━━━━━ READING TEXT ━━━━━

The Spokane Valley City Council took another run at a familiar topic Tuesday – animal control.
Spokane County is trying to put together a new regional animal shelter under the Spokane County Regional Animal Protection Service with a new shelter to replace the aging facility on Flora Road. Meanwhile, the city recently put out a request for proposals for animal control services and received them from SCRAPS and SpokAnimal.
Currently SpokAnimal provides animal control for Spokane and SCRAPS provides it for Spokane Valley. SCRAPS has a larger facility with 30 more dog cages than SpokAnimal. Both are proposing that costs would increase annually with the consumer price index. The starting point would be $250,000 a year for SpokAnimal and $295,691 for SCRAPS, which includes the cost of a new building. Both those prices assume that Spokane Valley and Spokane pick the same provider.
Senior administrative analyst Morgan Koudelka presented a comparison of the two proposals, which included information on adoption programs, ability to enforce animal regulations, professionalism and level of service.
Councilman Chuck Hafner asked why the summary included a statement that Spokane County has been dealing with budget cuts. “What does that have to do with the city of Spokane Valley?” he said.
Koudelka said he was looking for financial stability in order to ensure that no one was going bankrupt. “Are you alluding to that?” Hafner said. “No,” Koudelka replied.
Hafner also asked why the summary indicated that SCRAPS officers are required to have two years of experience working with animals but did not include a similar statement about SpokAnimal officers. “There is not an indication that requirement exists in SpokAnimal,” he said. “However, a lot of them there do (have experience).”
Councilman Arne Woodard said that costs have been dropping steadily in recent years under SCRAPS. “Cost isn’t the only thing in this,” he said.

━━━━━ PROVIDED DATA ━━━━━

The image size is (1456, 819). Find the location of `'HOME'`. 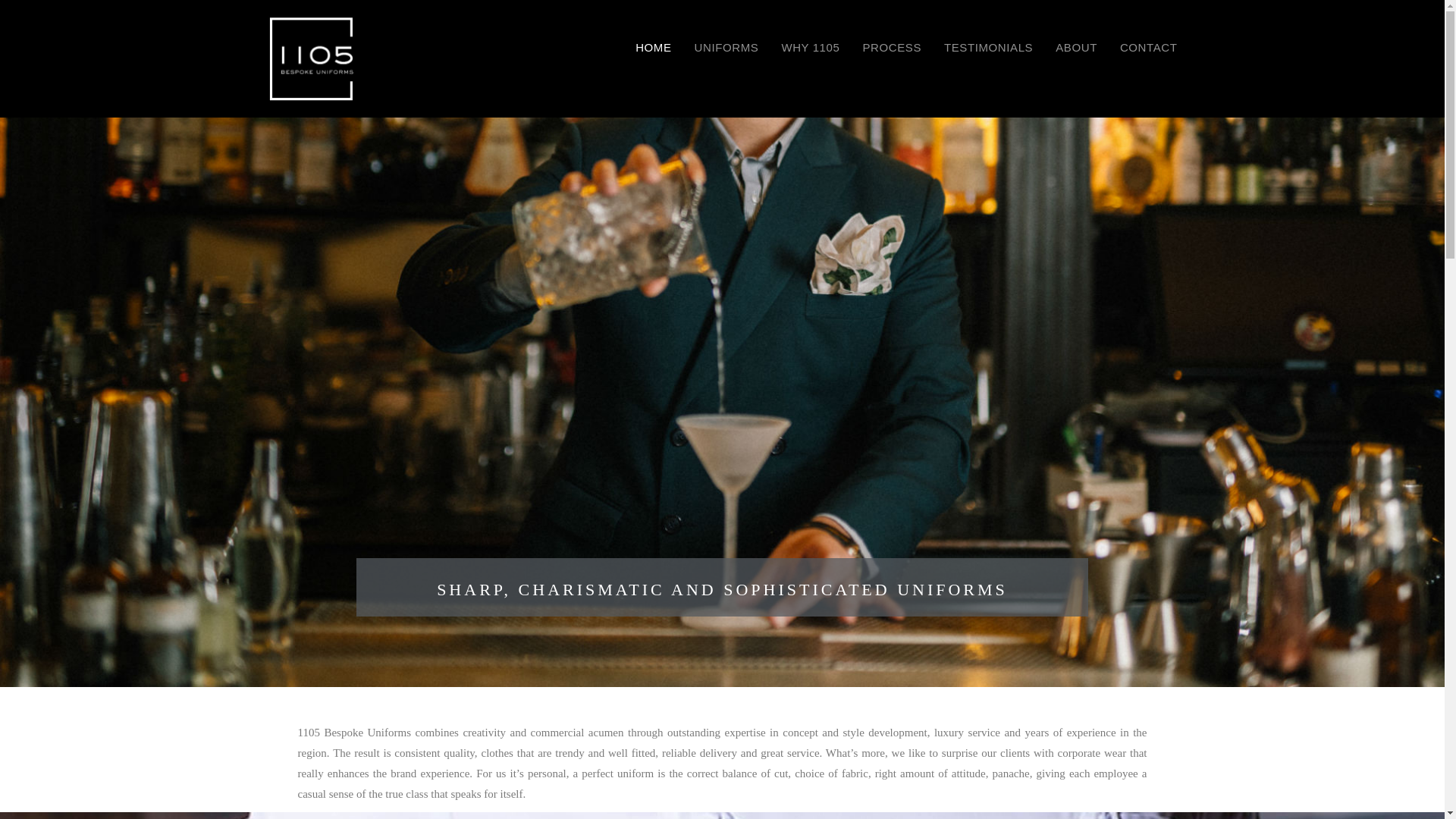

'HOME' is located at coordinates (653, 46).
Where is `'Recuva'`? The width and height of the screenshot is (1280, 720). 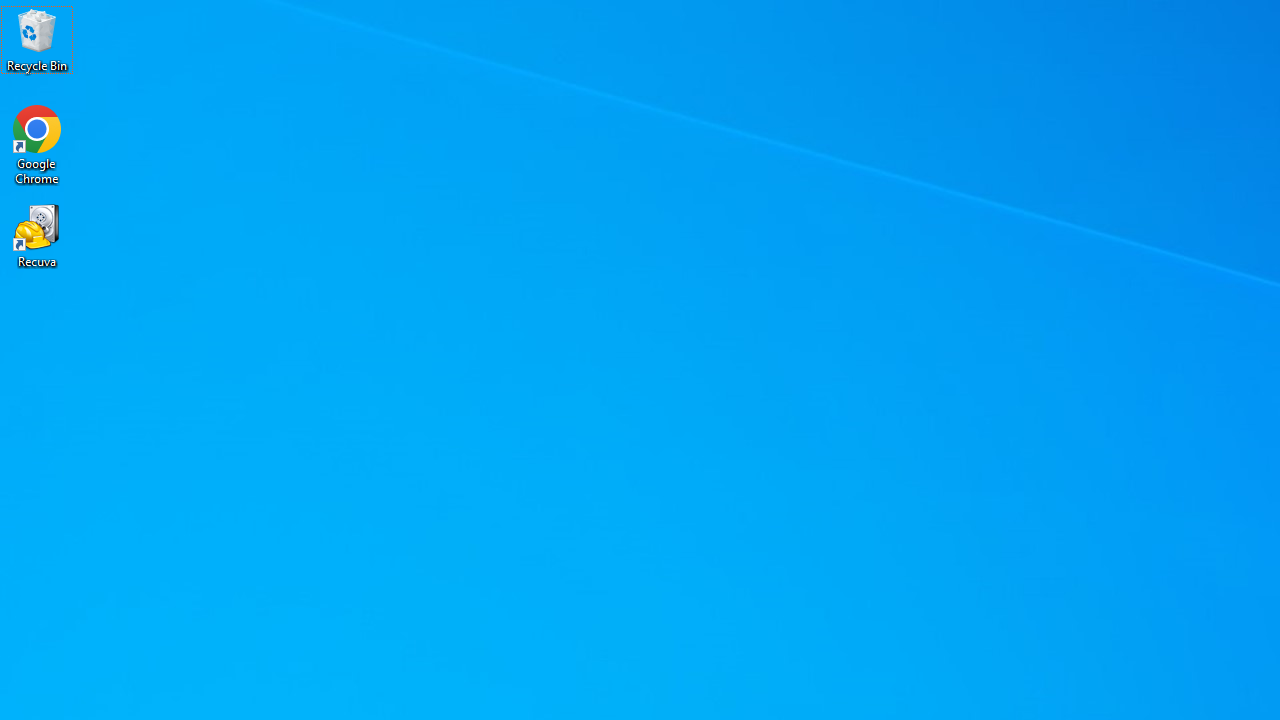 'Recuva' is located at coordinates (37, 234).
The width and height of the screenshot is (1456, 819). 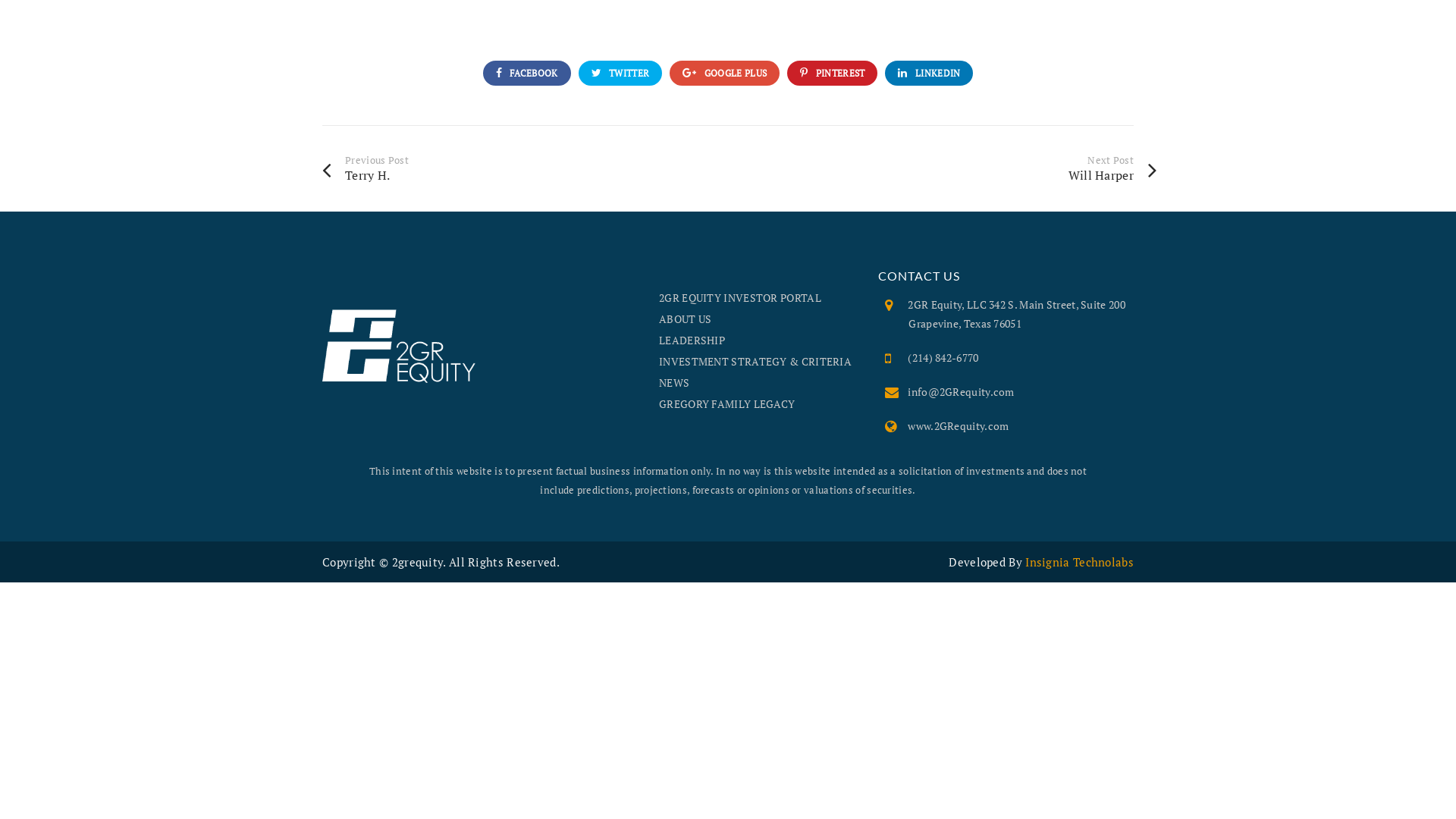 I want to click on 'NEWS', so click(x=673, y=381).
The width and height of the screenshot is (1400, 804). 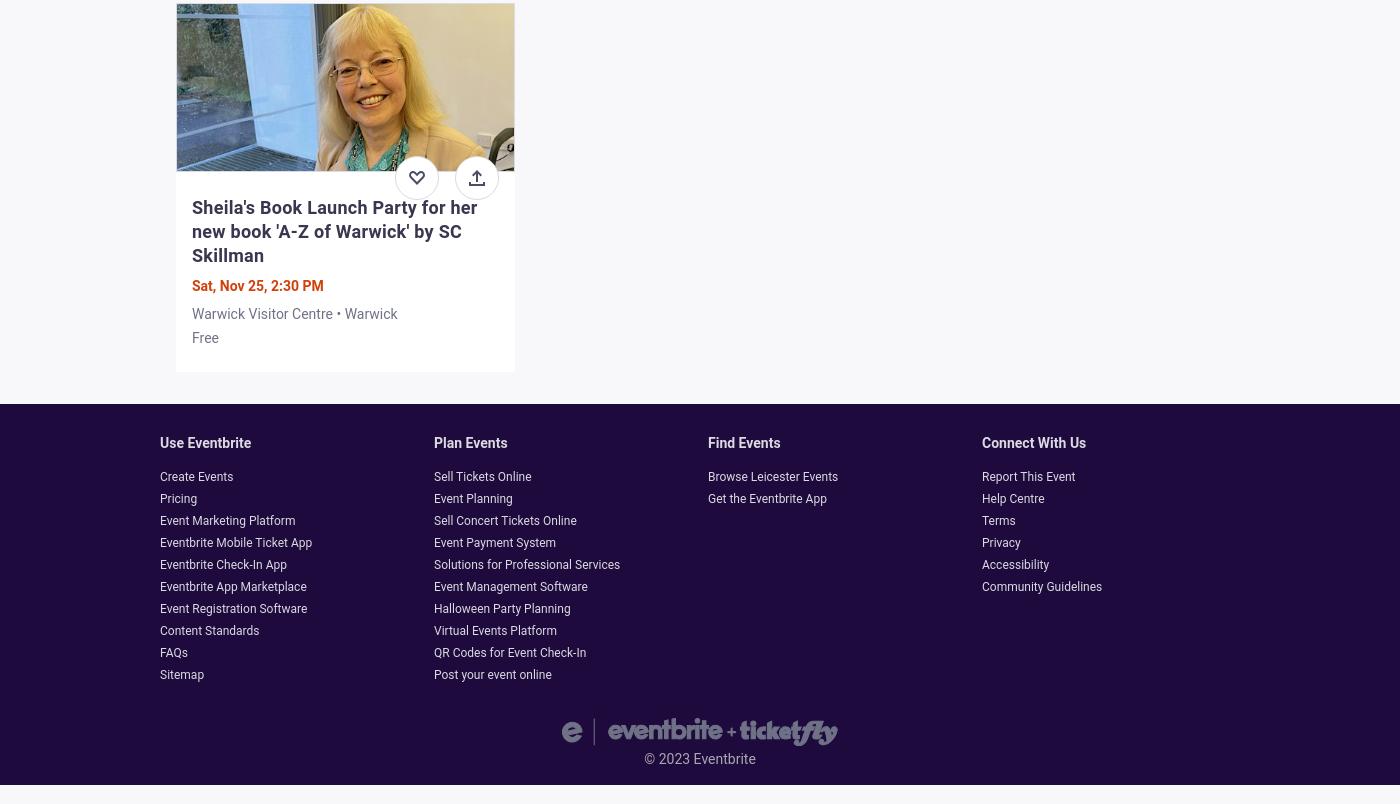 I want to click on 'Help Centre', so click(x=1013, y=497).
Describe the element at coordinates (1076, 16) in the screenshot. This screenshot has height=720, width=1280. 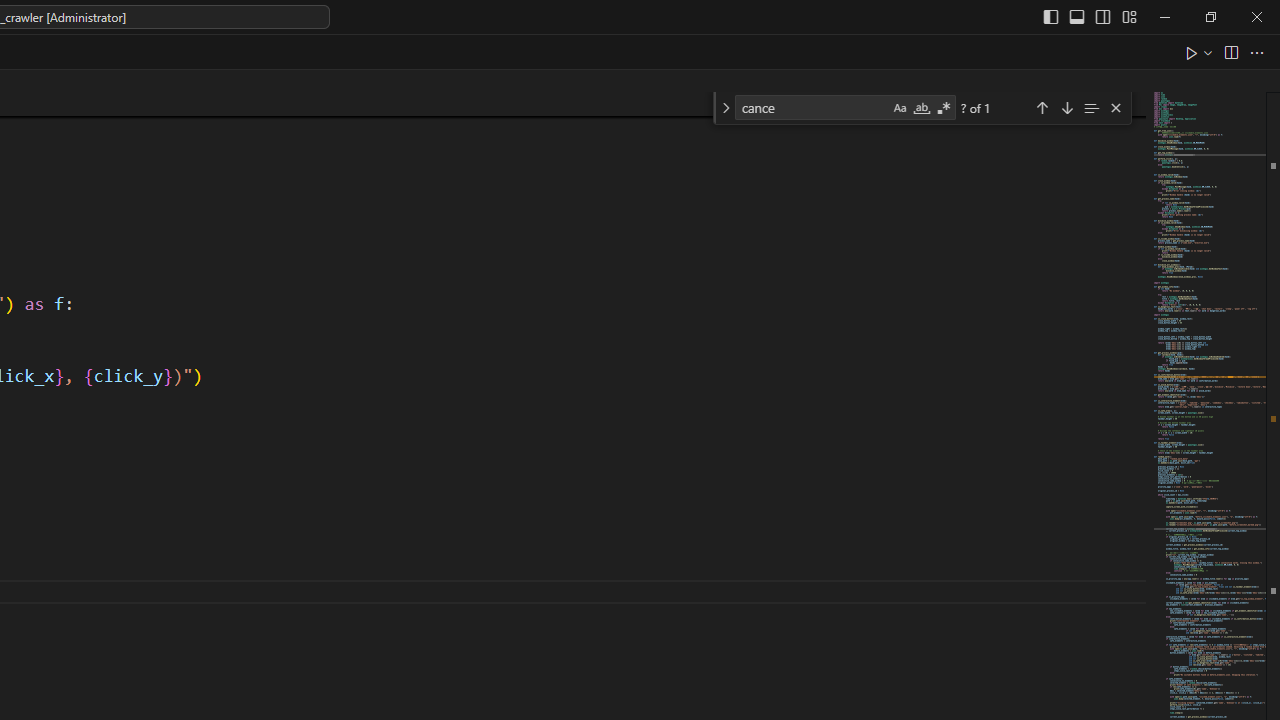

━━━━━

• _AIM OF THE EXERCISE_
Carry on the news story about the Spokane Valley City Council's animal control debate, starting right after its last sentence.

• _TASK RESULT_
Councilman Dean Grafos said he was concerned that SpokAnimal’s last audit was in 2008 and in 2011 they spent more than they took in. “If you’re expanding a facility, a service, you need cash flow,” he said. “The size of the facility is a concern.”
Several council members asked for copies of the complete proposals so they could read them before making a decision. “The devil’s in the details,” Hafner said. “I don’t care for summaries.”
“You’re asking us to make a 20-year decision,” Grafos said.
The council plans to discuss the issue again at its Aug. 21 council meeting.
In other business, the council discussed whether to buy iPads for the council members and department directors. They would cost $500 each with Wi-Fi only or $630 each with Wi-Fi and 4G cellular access. The annual cost of cell service for one iPad would be about $492, said IT specialist Greg Bingaman.
The cost gave several council members pause. The city is only one year into a three-year lease on its computers, said Grafos. “The first year you’re talking about $16,000,” he said. “I can see that if you’re one of the directors. I don’t have a problem with that.”
But Grafos said he doesn’t believe council members need the devices. “Personally I would not accept mine,” he said. “I think it’s a waste of taxpayer money.”
After some discussion the council agreed to have staff look into whether the purchase would save the city money in the long run by replacing the computers. “If it’s a cost savings, let’s pursue it,” said Councilwoman Brenda Grassel.